Studies in animal models showed that letrozole was effective, and Desai’s research group moved to test the compound in cells derived from human brain tumor tissues. In this phase of work, key contributions were made by current doctoral student Aniruddha Karve who will continue to work with Desai as a postdoctoral fellow on the new NIH grant.
“What we saw in the patient-derived cells is that letrozole is very effective in killing the tumor cells in cell culture models,” Desai said.
With funding support from the Cancer Center and the UC Brain Tumor Center, Desai’s team launched a phase 0/1 clinical trial testing what dosage of letrozole is appropriate to treat glioblastomas. This trial was led by Trisha Wise-Draper, MD, PhD, an expert in phase 1 oncology trials with contributions from several other neuro-oncologists and neurosurgeons.
The trial is set to be completed soon, but Desai said early results have shown the drug is “unequivocally” reaching its target of the brain tumor tissue safely. Preliminary results also show that doses of letrozole higher than those needed for breast cancer treatment can be safely achieved in GBM patients.
While the body of research results has been encouraging so far, Desai said GBMs remain a complicated, aggressive form of brain cancer. As promising as letrozole is, it is still unlikely that the drug will be a singular cure for the disease.
“We hope that would work, but it’s not necessarily rooted in reality. It’s going to be a combination of drugs,” Desai said.
Supported by the new NIH/NINDS funding, Desai and his team will research the preclinical effectiveness of combining letrozole with other chemotherapy compounds. The three-year grant began Aug. 1.
“It’s really exciting to get this sort of reassurance from a peer reviewed grant application,” Desai said. “And it’s an exciting time. I think finding a cure for a disease like GBM is like finding a needle in a haystack, and we hope that it’s going to really work, and that’s what we are all striving for.”
Desai said the research has been and continues to be a collaborative effort between UC colleagues from the College of Pharmacy, Cancer Center and Brain Tumor Center.
“It’s really a beautiful collaboration, and I’m most grateful for that,” Desai said. “This is a disease where an urgent breakthrough is absolutely needed, and our team along with others in the field are really striving to make a difference.”

☆ ☆ ☆ ☆ ☆ ☆ ☆

Goal of the exercise:
In the letrozole passage, who led the phase 0/1 clinical trial? The material is separate from the letrozole passage and has nothing to do with it.

Stored data:
☆ ☆ ☆ ☆ ☆ ☆ ☆

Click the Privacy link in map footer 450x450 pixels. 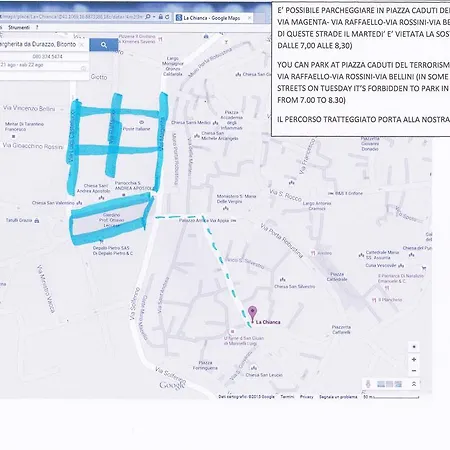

☆ ☆ ☆ ☆ ☆ ☆ ☆

Task response:
Trisha Wise-Draper, MD, PhD